Records for locating described items —
+---+
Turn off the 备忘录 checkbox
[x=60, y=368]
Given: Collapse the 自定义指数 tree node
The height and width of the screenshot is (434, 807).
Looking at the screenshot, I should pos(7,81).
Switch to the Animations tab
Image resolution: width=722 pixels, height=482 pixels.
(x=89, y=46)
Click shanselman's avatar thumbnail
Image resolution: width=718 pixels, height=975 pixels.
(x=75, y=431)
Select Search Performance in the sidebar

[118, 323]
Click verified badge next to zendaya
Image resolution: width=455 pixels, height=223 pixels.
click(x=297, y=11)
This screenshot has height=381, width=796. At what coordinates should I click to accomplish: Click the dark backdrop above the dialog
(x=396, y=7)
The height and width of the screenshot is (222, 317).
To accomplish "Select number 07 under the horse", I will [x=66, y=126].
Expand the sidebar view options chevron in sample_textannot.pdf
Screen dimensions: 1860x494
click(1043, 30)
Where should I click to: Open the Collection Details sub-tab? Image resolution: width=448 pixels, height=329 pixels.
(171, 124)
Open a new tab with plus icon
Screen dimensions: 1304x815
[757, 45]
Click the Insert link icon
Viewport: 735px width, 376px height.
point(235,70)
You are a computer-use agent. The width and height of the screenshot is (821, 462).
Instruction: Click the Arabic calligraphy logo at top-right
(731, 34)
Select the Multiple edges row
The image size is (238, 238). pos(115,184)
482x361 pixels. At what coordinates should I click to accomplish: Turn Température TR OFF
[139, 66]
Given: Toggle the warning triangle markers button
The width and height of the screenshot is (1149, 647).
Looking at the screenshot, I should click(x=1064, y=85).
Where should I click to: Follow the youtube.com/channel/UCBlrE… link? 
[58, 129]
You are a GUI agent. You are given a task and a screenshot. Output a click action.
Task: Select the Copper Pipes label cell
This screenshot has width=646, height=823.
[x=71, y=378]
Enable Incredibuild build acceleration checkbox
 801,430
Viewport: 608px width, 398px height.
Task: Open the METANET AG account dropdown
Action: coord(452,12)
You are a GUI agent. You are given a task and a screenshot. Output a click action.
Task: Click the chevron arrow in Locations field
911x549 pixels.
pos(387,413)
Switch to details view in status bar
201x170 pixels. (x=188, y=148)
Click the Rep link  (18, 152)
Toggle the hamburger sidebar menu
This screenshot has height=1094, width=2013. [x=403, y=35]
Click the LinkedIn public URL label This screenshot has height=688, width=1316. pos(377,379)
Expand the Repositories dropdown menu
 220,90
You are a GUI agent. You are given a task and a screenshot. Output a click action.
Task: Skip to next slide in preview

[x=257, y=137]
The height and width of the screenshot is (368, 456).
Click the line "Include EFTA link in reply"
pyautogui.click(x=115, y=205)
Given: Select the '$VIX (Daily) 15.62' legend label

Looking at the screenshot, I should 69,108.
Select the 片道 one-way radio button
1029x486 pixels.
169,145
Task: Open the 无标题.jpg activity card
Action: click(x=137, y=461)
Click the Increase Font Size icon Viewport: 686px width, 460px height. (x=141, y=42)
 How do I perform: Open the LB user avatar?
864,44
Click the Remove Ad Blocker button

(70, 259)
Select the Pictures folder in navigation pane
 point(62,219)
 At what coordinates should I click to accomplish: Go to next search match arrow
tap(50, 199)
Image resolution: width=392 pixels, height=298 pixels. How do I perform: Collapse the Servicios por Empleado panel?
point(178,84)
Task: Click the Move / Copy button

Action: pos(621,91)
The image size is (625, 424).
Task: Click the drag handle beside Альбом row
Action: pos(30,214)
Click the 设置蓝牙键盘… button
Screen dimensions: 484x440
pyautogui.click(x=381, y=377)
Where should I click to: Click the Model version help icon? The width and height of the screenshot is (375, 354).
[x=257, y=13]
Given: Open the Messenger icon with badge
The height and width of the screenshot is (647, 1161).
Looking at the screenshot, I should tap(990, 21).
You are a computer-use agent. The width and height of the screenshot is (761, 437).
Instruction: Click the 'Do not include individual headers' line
+---+
Aim — Keep only the lines of the items above that contain the string "resolution", treating uppercase and lowercase as different.

Output for this exercise —
Image resolution: width=722 pixels, height=482 pixels.
Image resolution: width=718 pixels, height=975 pixels.
Image resolution: width=455 pixels, height=223 pixels.
Where should I click to: Open the Collection Details sub-tab? Image resolution: width=448 pixels, height=329 pixels.
Image resolution: width=392 pixels, height=298 pixels. How do I perform: Collapse the Servicios por Empleado panel?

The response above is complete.